Chaque année Fontenay célébrait cette fondation au 29 octobre dans son nécrologe.

M. Ratisbonne, dans sa vie de saint Bernard, dit qu’il envoya une colonie chercher une solitude convenable dans le diocèse d’Autun. La recherche ne dut pas être grande ni difficile, Bernard connaissait l’Ermitage et la vallée. Dans sa jeunesse, il avait souvent parcouru ses sentiers solitaires en allant du castrum Montis-Barri au castrum Tullionis, de son grand-père à son oncle Gaudry.

L’Ermitage déjà ancien s’appelait Chastelun, Chastelot ou Chastellum, petit château.

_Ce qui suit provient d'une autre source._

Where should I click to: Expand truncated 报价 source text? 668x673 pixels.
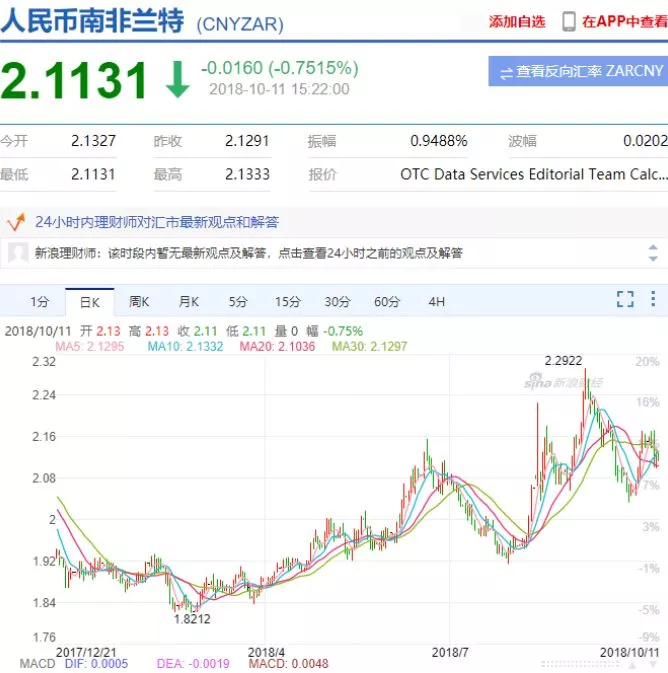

En effet, jeté sur la pointe d’un rocher à pic, environné de hautes murailles dont on trouve encore les restes sous les broussailles, il avait l’air d’un château-fort ; mais de son enceinte ne sont jamais sorties des armes pour attaquer un seigneur voisin, il n’en partait que des vertus et des prières qui faisaient l’admiration des environs.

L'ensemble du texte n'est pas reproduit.